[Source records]
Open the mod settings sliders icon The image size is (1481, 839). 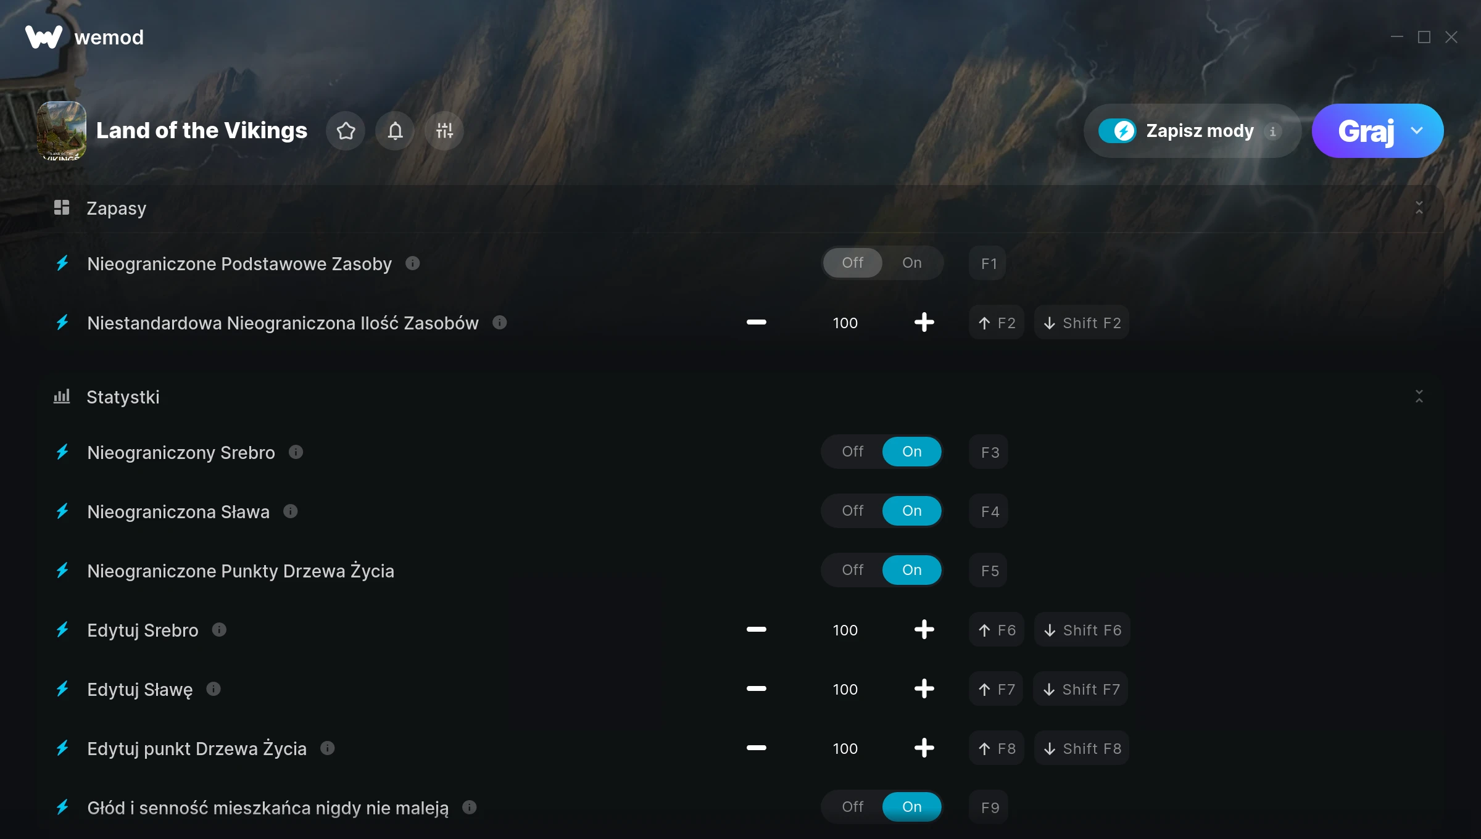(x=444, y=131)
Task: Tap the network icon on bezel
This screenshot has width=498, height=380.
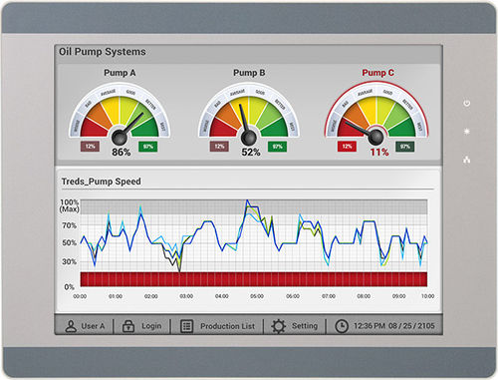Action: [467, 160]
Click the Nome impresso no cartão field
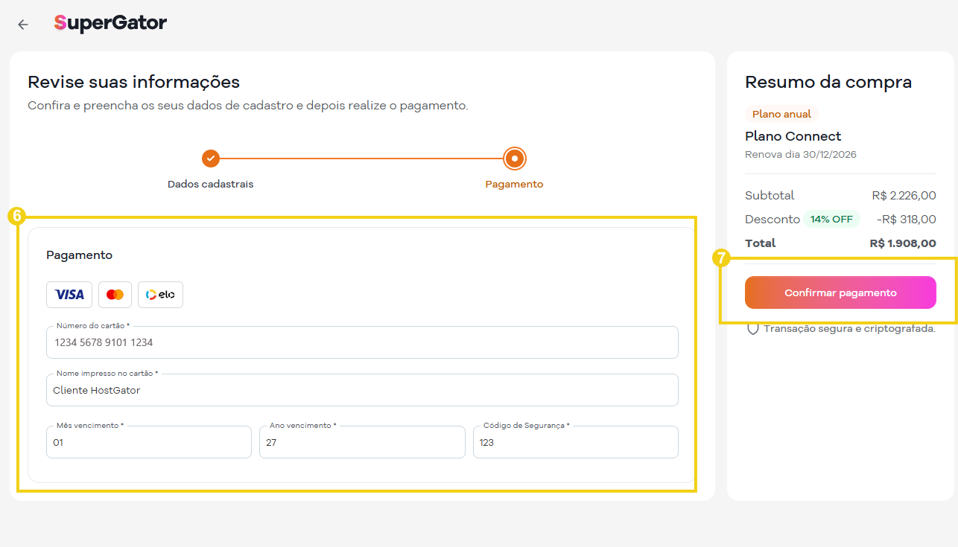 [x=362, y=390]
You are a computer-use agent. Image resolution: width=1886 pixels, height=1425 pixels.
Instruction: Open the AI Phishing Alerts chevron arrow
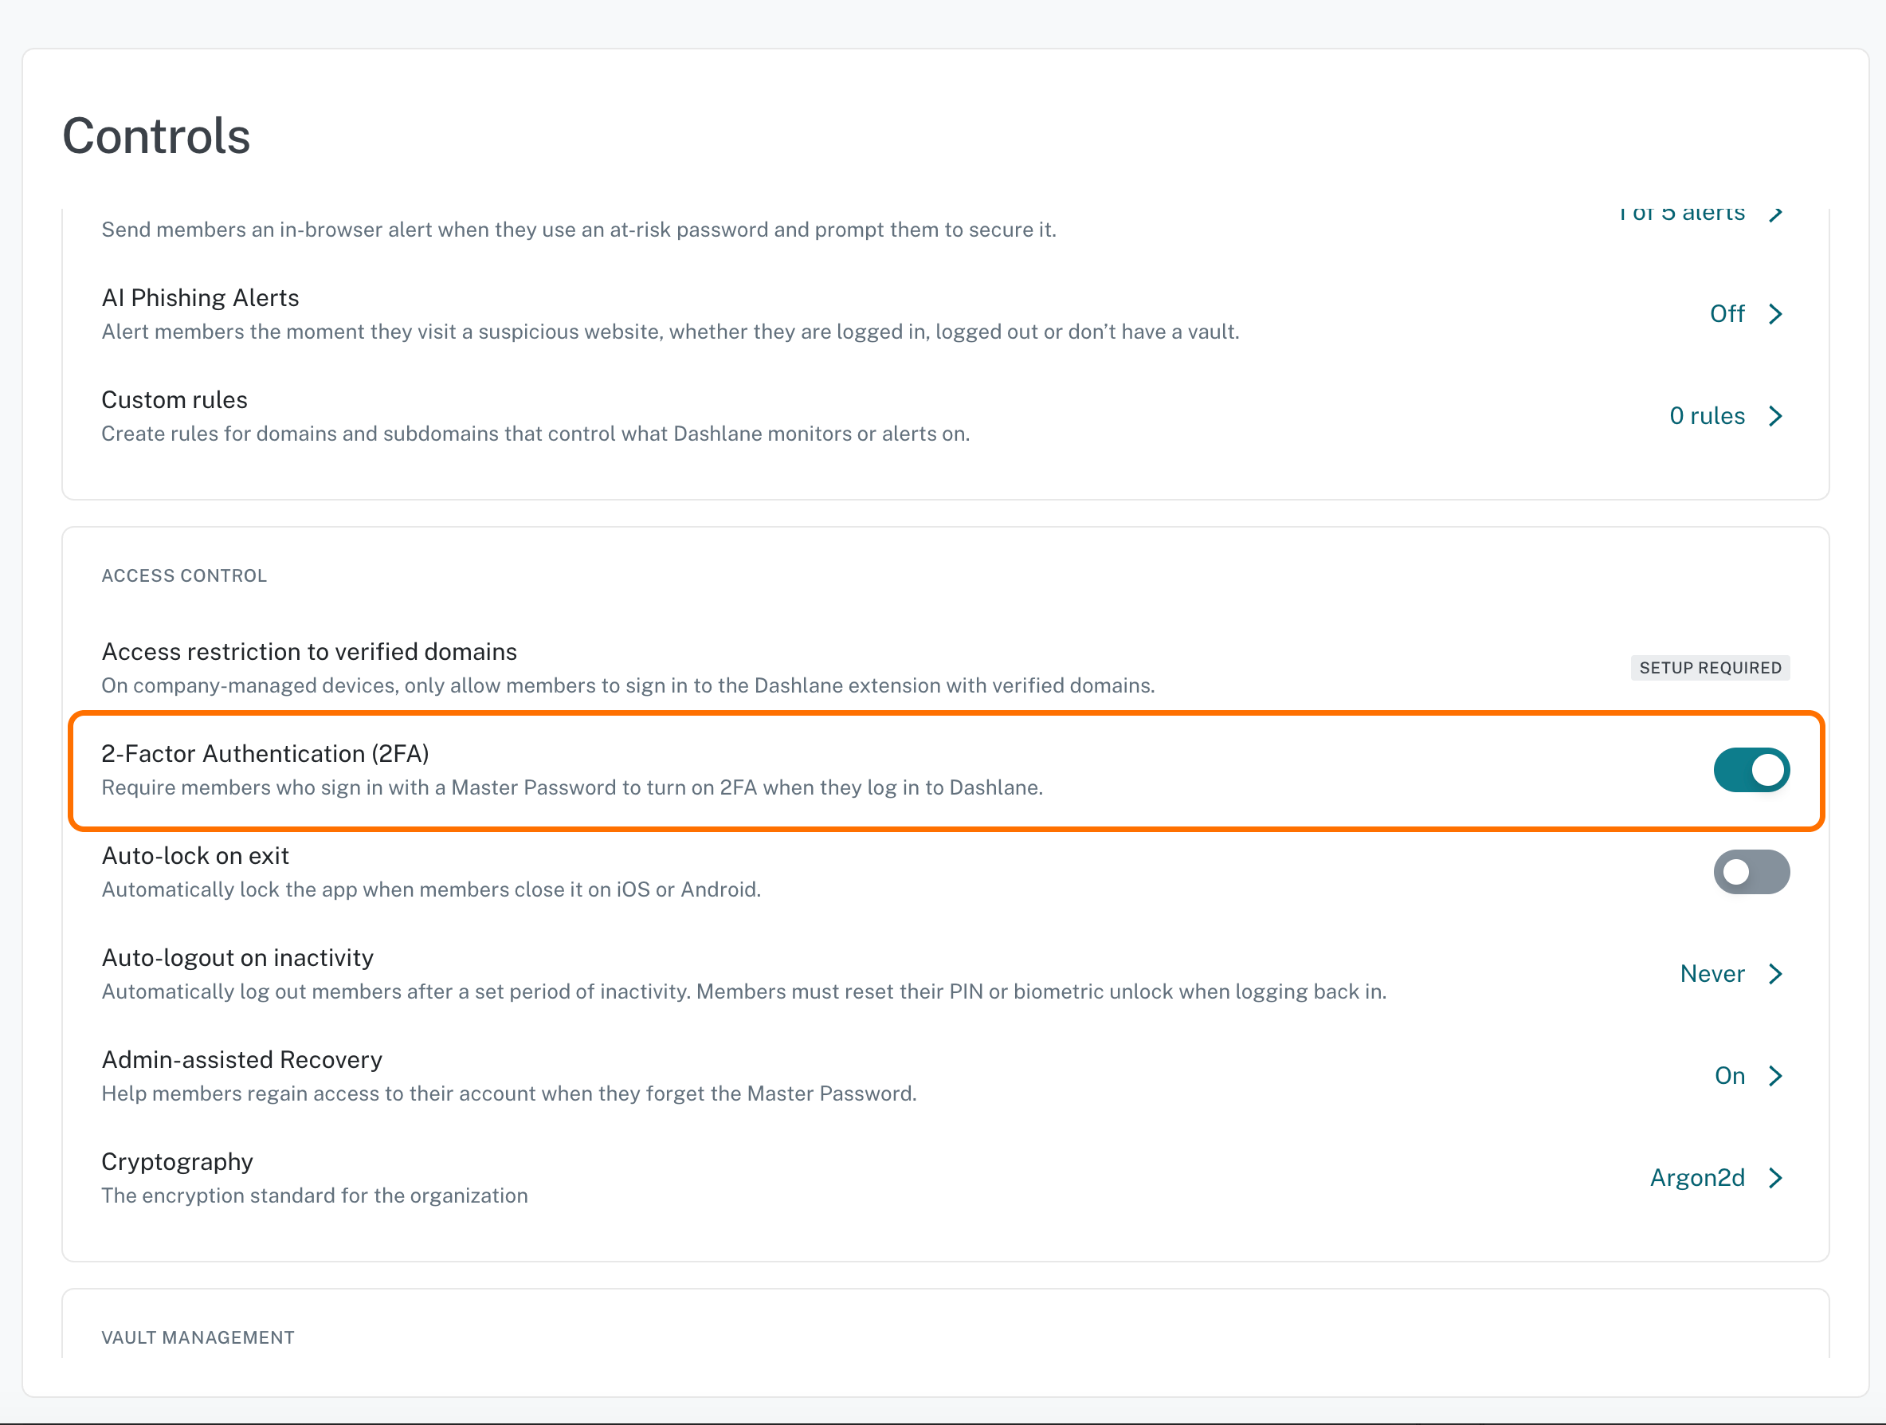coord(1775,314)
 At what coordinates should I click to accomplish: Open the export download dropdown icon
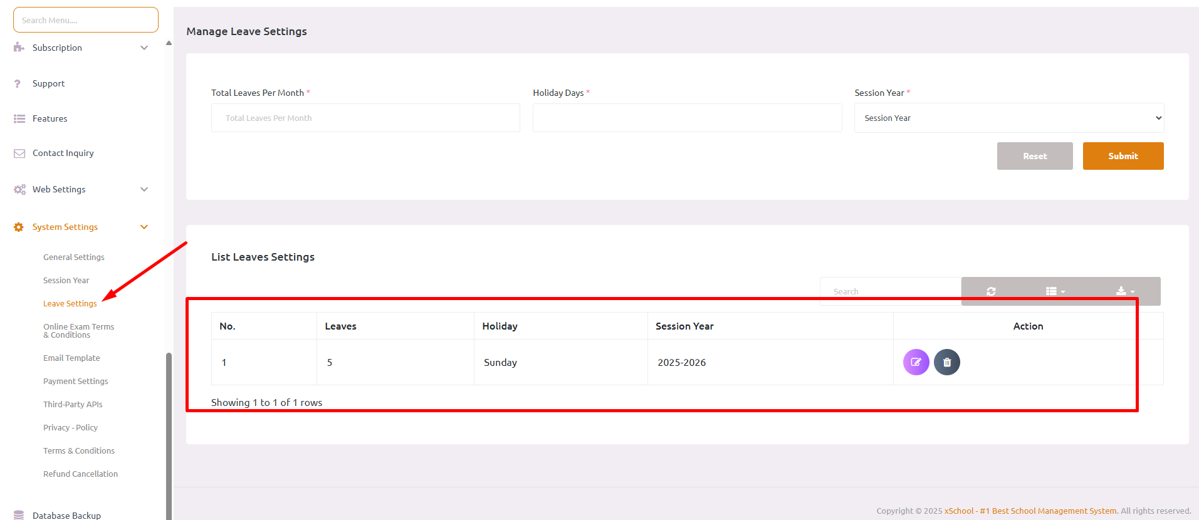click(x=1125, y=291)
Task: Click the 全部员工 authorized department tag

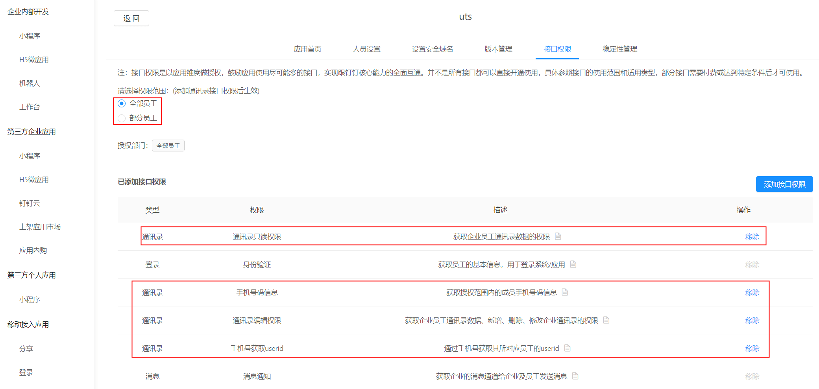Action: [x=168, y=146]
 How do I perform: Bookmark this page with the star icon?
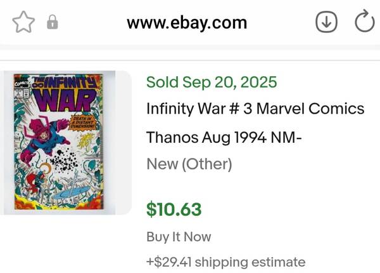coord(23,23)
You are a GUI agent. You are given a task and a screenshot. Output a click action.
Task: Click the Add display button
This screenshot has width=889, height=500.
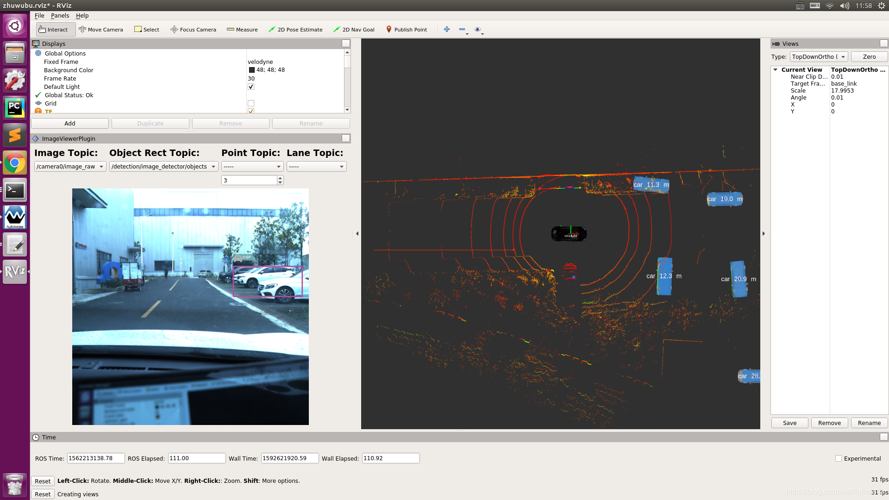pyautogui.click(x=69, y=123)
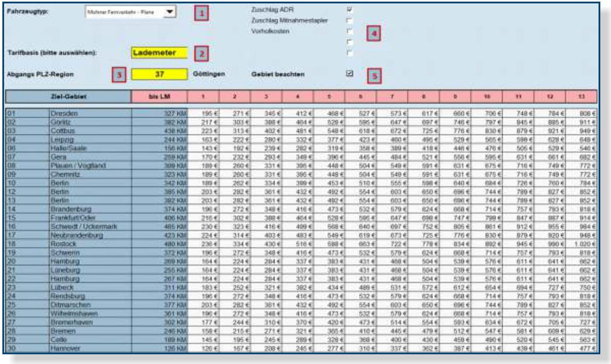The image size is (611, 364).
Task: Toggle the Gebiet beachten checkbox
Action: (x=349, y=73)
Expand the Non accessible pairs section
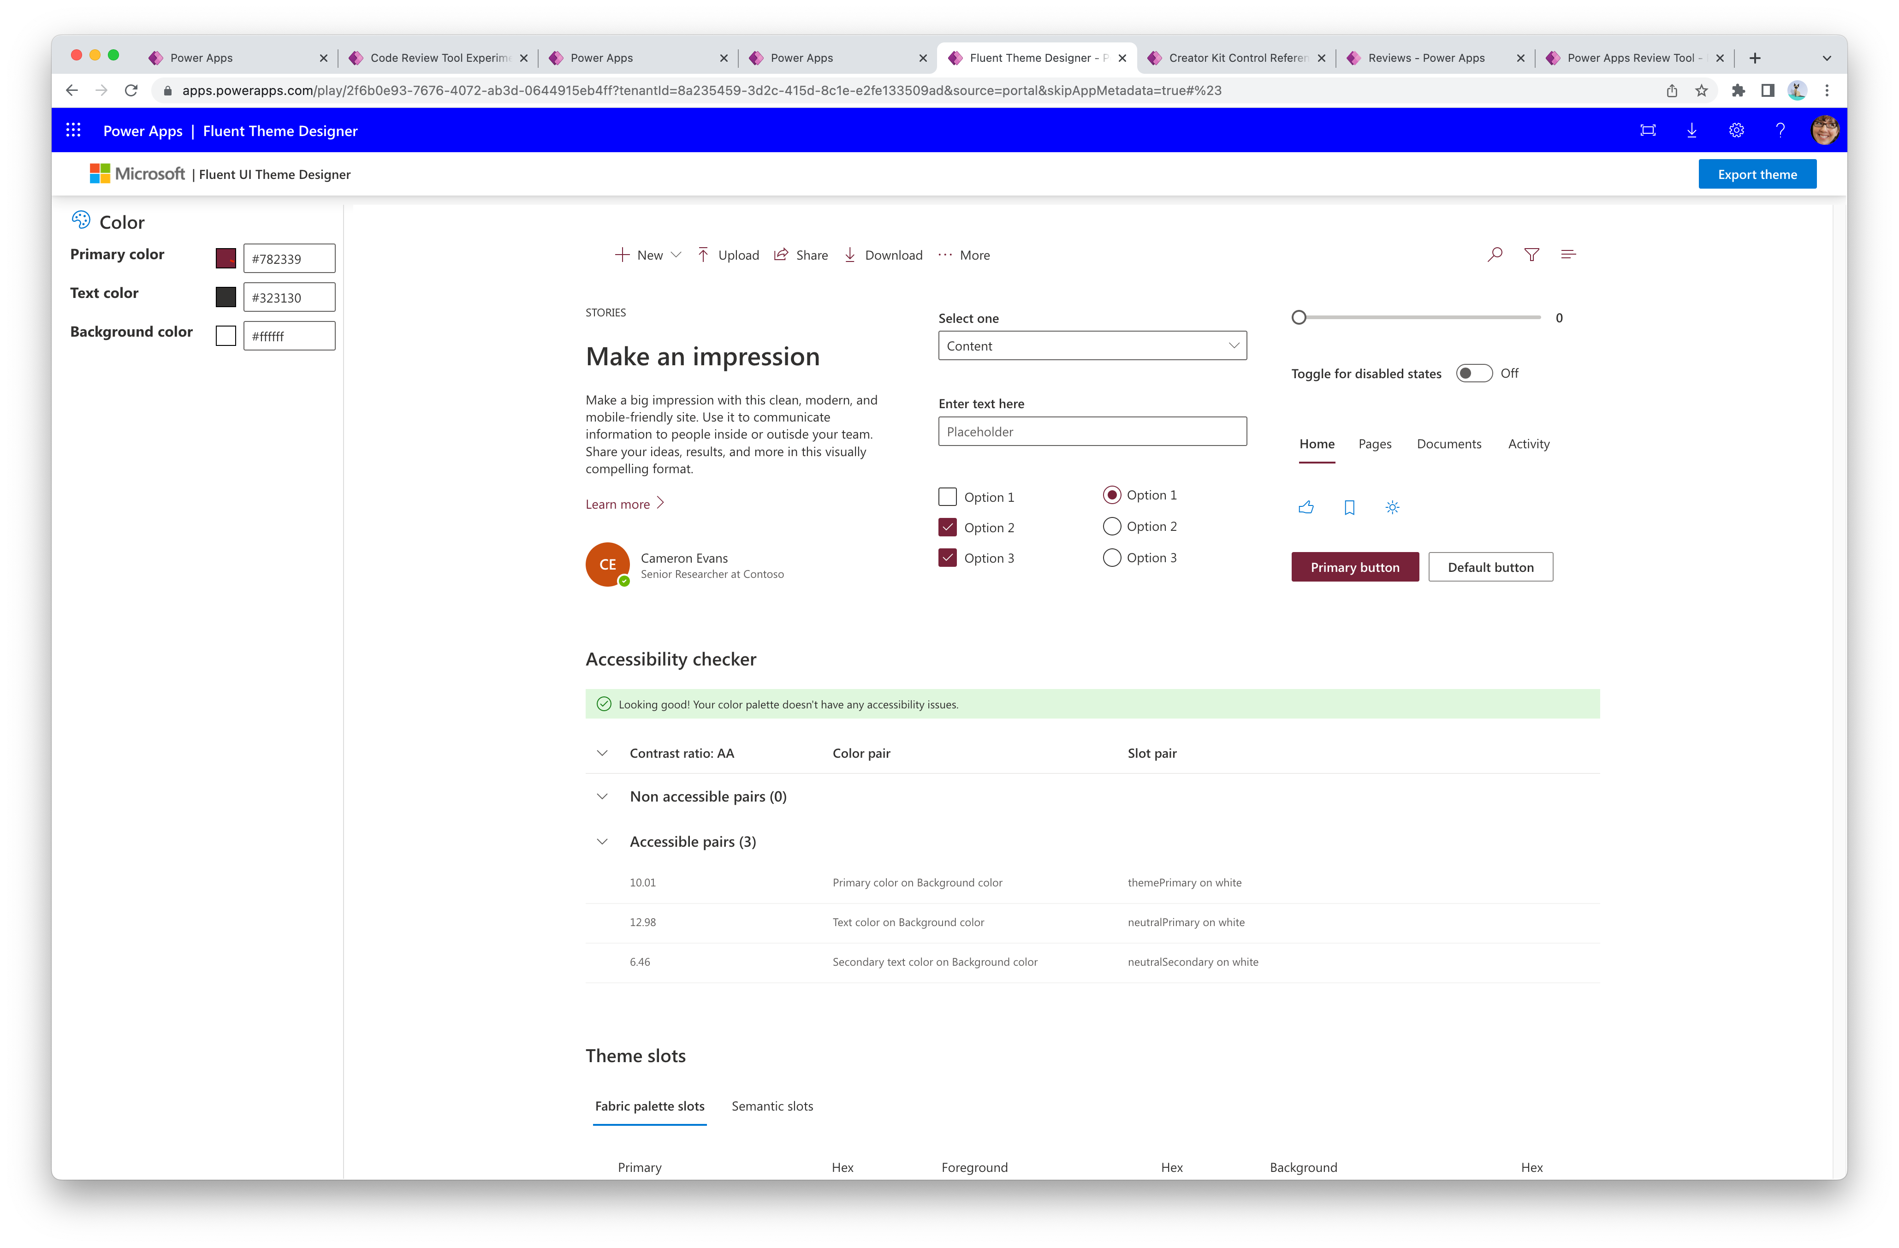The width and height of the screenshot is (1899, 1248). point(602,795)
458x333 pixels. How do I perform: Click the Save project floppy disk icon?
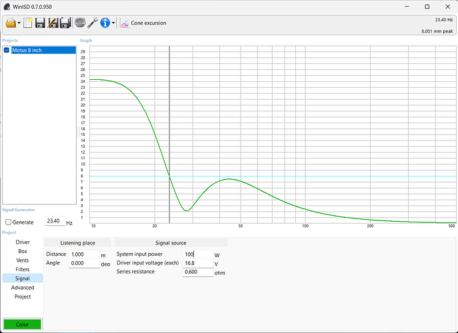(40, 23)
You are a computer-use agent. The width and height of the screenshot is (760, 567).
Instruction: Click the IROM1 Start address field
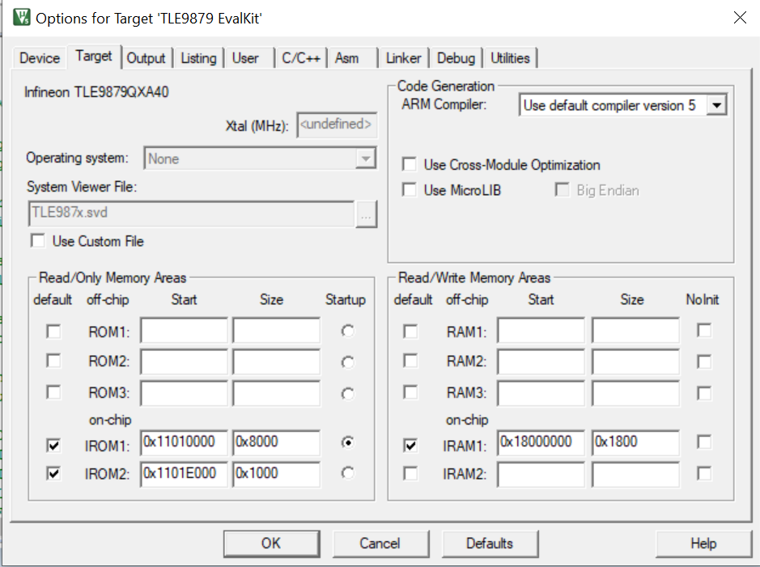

REQUIREMENT: Write down how many lines above contain the string "agent", and nothing besides.

TASK SOLUTION: 3